During its first few years, in the late 1990s and early 2000s, Moreover had challenged this model. It had made access to information — in this case, news content — much more freely available. It put that content onto many of the major search engines and portals of the Dot Com era. It allowed bloggers and small niche websites to access and use that content too.

In my research I stumbled across an article dated 1 January 2000, in which two LexisNexis executives discuss the then young startup Moreover. “Wasn’t this UK company,” asked the reporter, “by providing news feeds for free, flying in the face of the established online vendors?” The European Director of LexisNexis at the time, Jon Webb, agreed that Moreover presented a challenge. But he questioned its long-term viability. “If all the information which is currently for free remains free and increases,” said Webb at the beginning of 2000, “then where is the profit going to come from to pay for the endeavour? The quality must suffer and where is the incentive for you, as a journalist, to write, or me manage? There are still many people out there who value trusted sources.”

It turns out that Jon Webb of LexisNexis was right: there wasn’t enough profit for Moreover in providing news feeds for free. Or at least, not enough profit to satisfy Moreover’s board and investors. The bursting of the Dot Com bubble didn’t help. So in 2001, at the same time it was successfully beating Google on real-time news, Moreover began to look for a solid revenue stream. There was an easy solution: sell its news aggregation technology to enterprise customers.

In short, in 2001 Moreover became an information gatekeeper — just like LexisNexis.

The further irony is that Moreover was able to become a gatekeeper despite not paying for information itself. The only exception was when Moreover was sued — then it had little choice but to pay. For the most part though, Moreover freely ‘scraped’ information from thousands of news sources around the Web.

What If…

What if Moreover had continued to make its technology available to consumers for free, instead of becoming a gatekeeper? Instead of Verisign and then LexisNexis acquiring it, it could’ve been Google or Yahoo. Indeed, think what Twitter or Facebook would be able to do with such powerful information management software. The achilles heel of both Twitter and Facebook is that neither does a good job of filtering and organizing news content.

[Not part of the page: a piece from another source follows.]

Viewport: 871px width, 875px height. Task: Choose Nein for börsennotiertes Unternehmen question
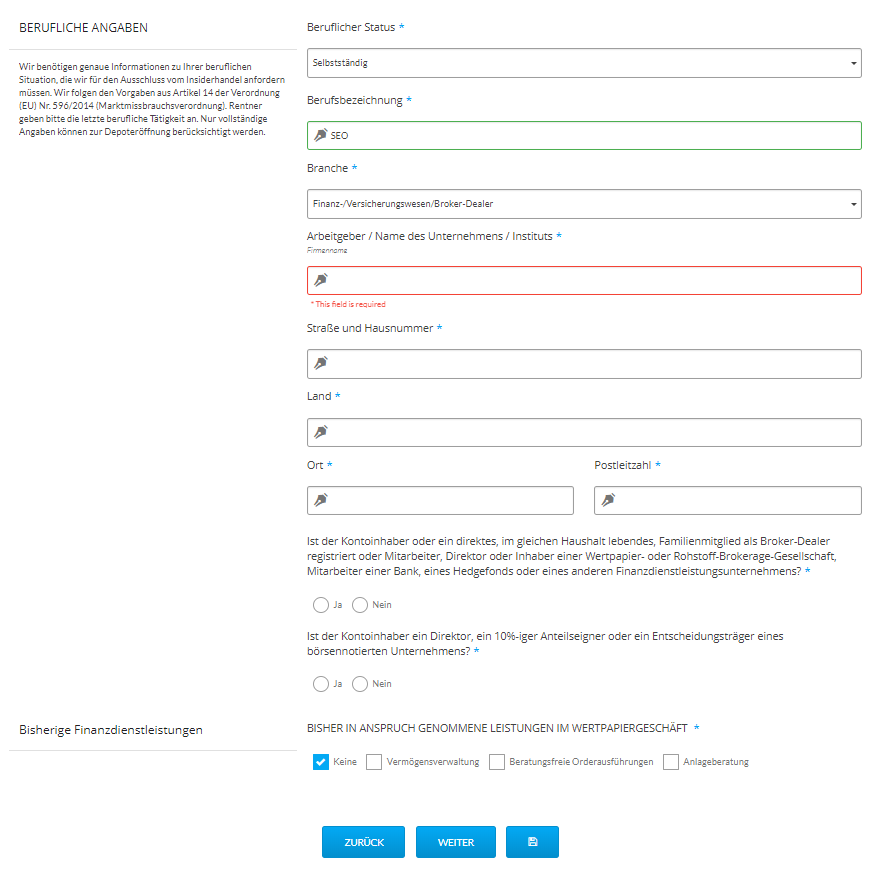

I’m not faulting the founders of Moreover — Denton, Galbraith and Bankes — for not following through on its early innovation. The likely cause of its switch to the enterprise market in 2001 was financial pressure. Moreover’s board wanted the company to find a revenue source fast, so it chose to focus on corporate customers.

The real damage was done in 2005, when Verisign acquired Moreover. At the time, Moreover was still well positioned to disrupt online news — after all, Google itself put in a bid to buy it. But the innovation was stifled once and for all under the bumbling management of Verisign.

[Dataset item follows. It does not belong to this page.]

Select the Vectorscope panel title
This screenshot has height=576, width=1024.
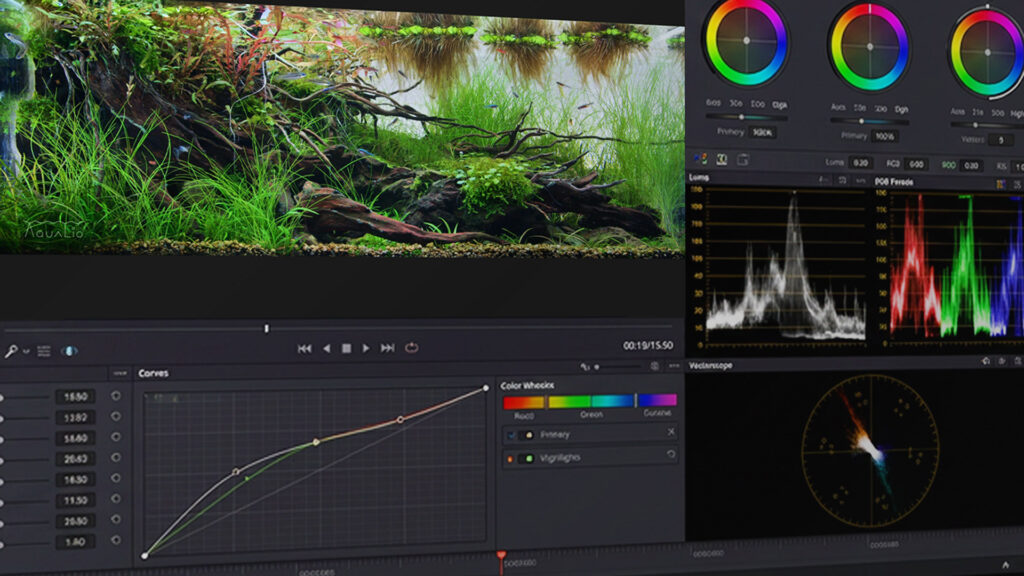click(711, 366)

That said, history also suggests that Google probably would not have done much better. Witness how Feedburner, the most innovative RSS management startup of the Web 2.0 era, was virtually shelved after Google acquired it in June 2007.

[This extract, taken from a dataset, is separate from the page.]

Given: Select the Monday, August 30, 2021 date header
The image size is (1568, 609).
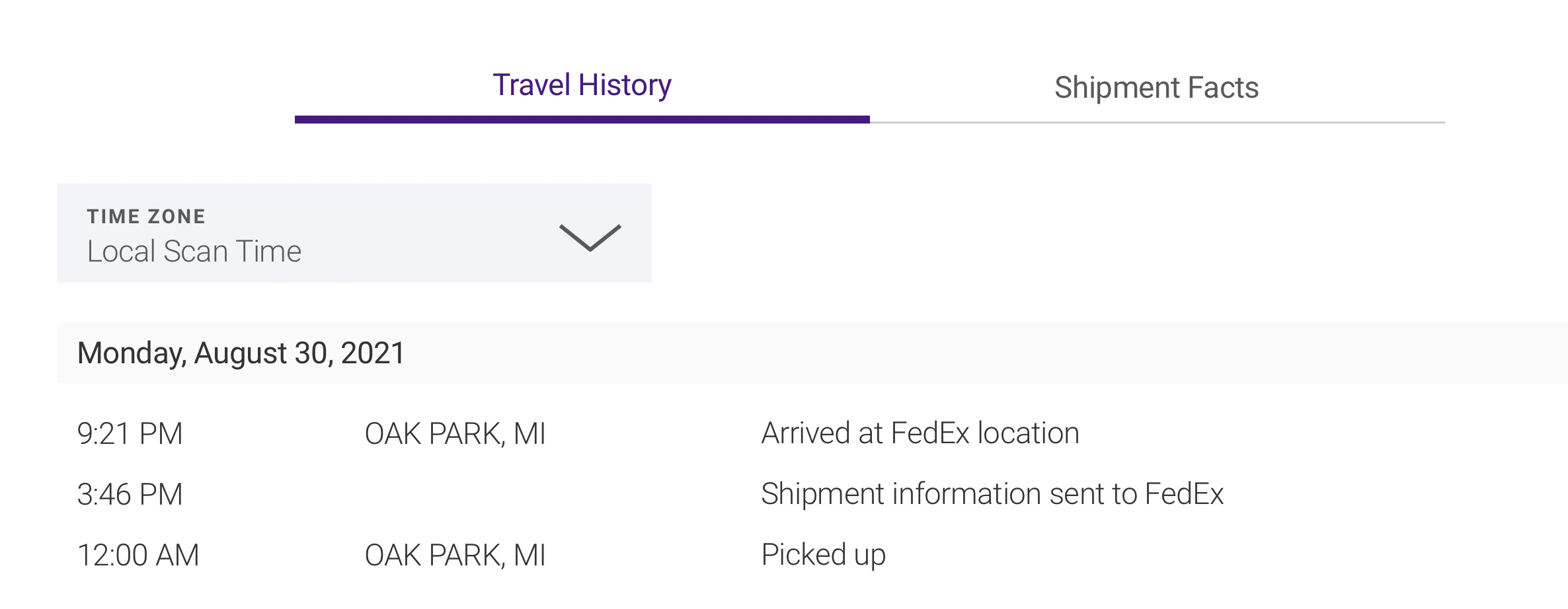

As for the information management landscape of today, it’s clear that Moreover under LexisNexis is totally irrelevant to consumers. If there’s one takeaway for the present I’d like to posit from the story of Moreover, it’s this:

We need a new Moreover for the Facebook/Twitter era.

What if a couple of clever developers like David Galbraith and Angus Bankes, and a big thinking entrepreneur like Nick Denton, took on the information gatekeepers of today? What if they developed a tool that helped us better organize social media, track the topics we’re passionate about, and discover the pearls of data we’re looking for. What a divine service that would be!

Of course, the temptation would be the same: to sell out to an enterprise company.